*WORK TO COMPLETE*
Your task is to restate word for word the lines in the material below, from the one with "998x595 pixels." up to and including the one with "the back navigation". Do not carry over the pictures.

*DATA PROVIDED*
::::
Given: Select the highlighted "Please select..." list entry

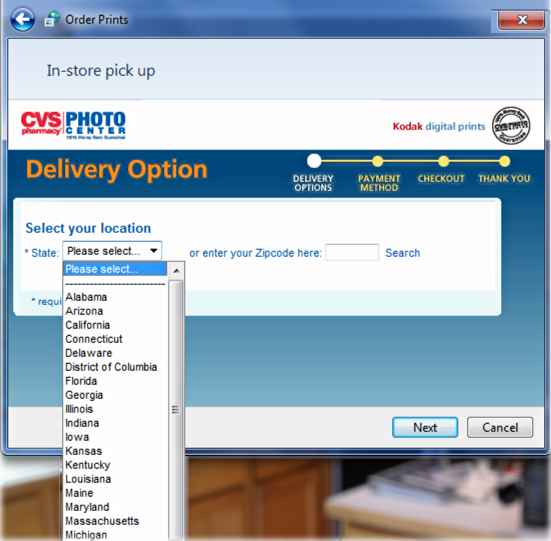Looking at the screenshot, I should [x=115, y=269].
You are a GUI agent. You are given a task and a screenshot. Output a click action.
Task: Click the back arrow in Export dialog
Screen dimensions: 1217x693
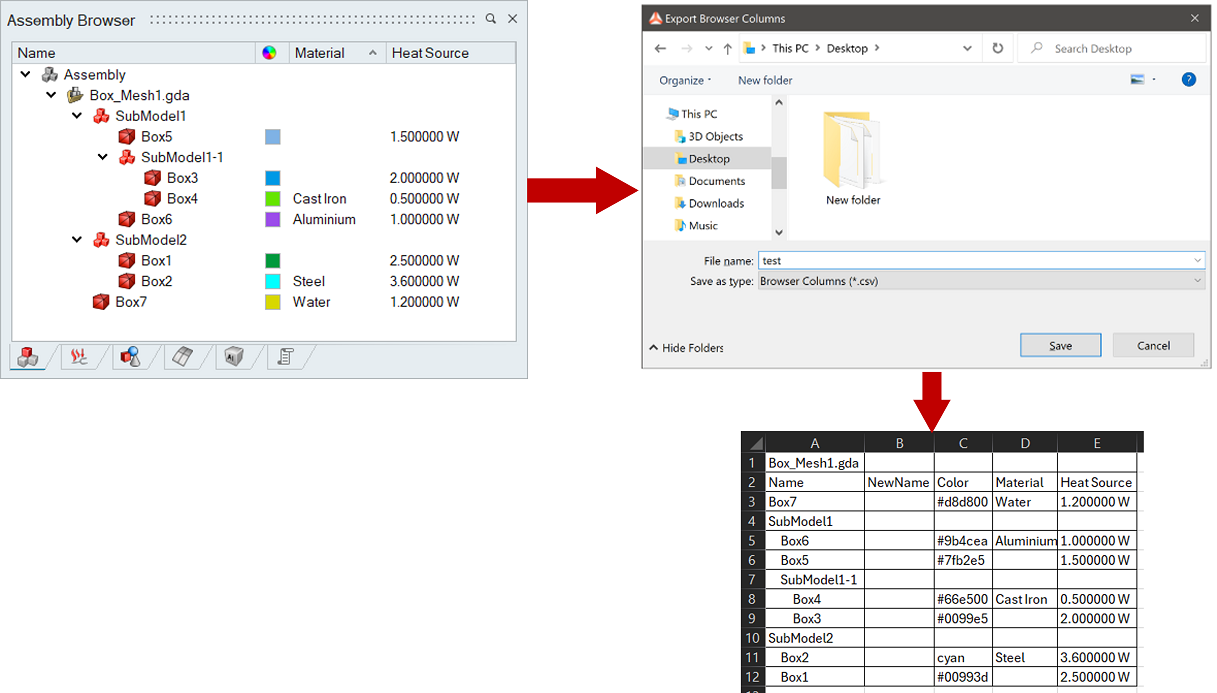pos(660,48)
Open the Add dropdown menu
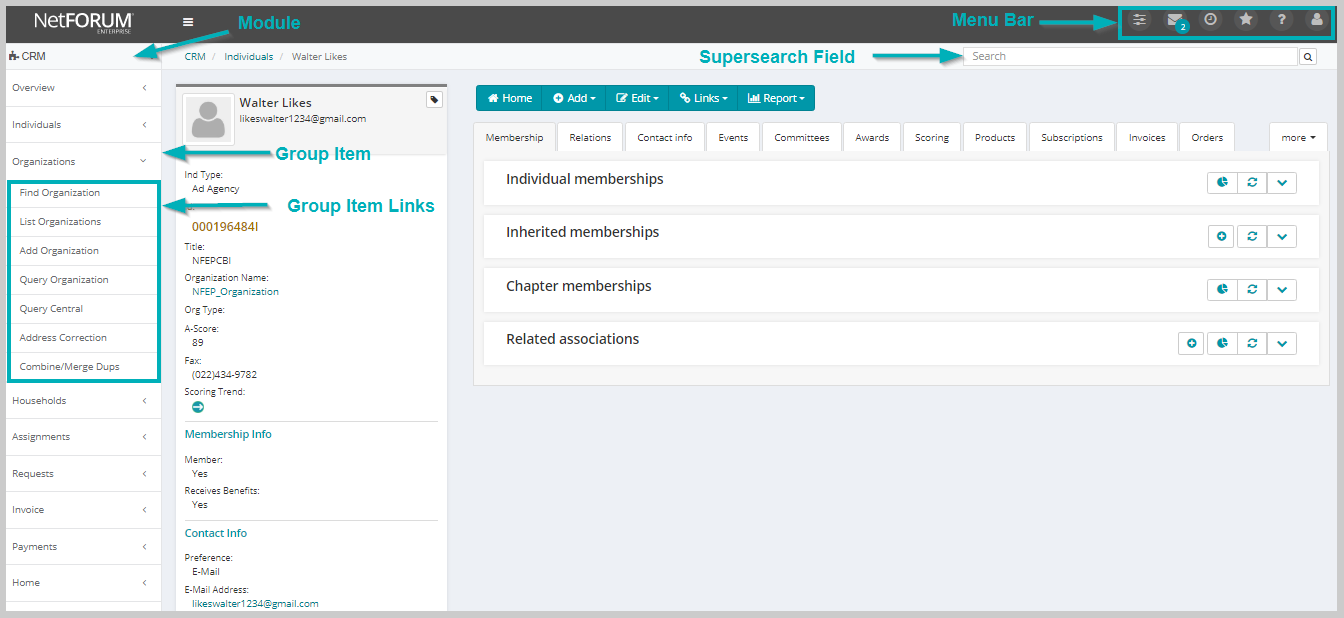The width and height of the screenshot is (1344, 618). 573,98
::::
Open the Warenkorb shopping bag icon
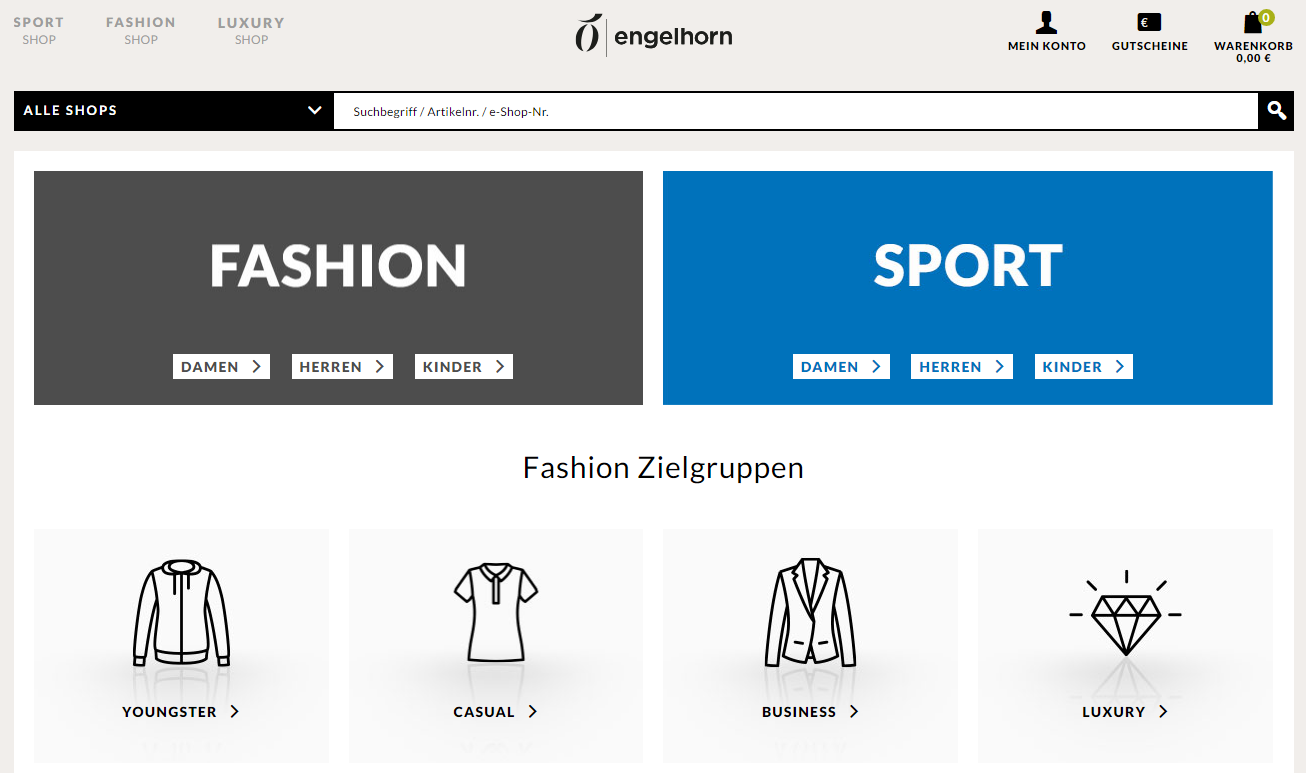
::::
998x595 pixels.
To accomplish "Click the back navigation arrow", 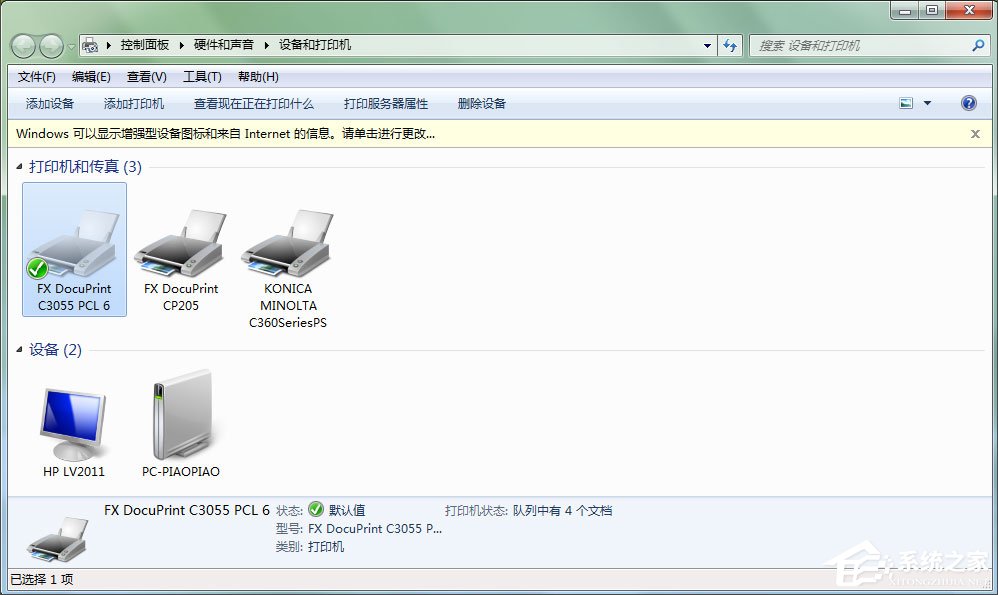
::::
*ANSWER SECTION*
998x595 pixels.
To accomplish "Click the back navigation arrow", 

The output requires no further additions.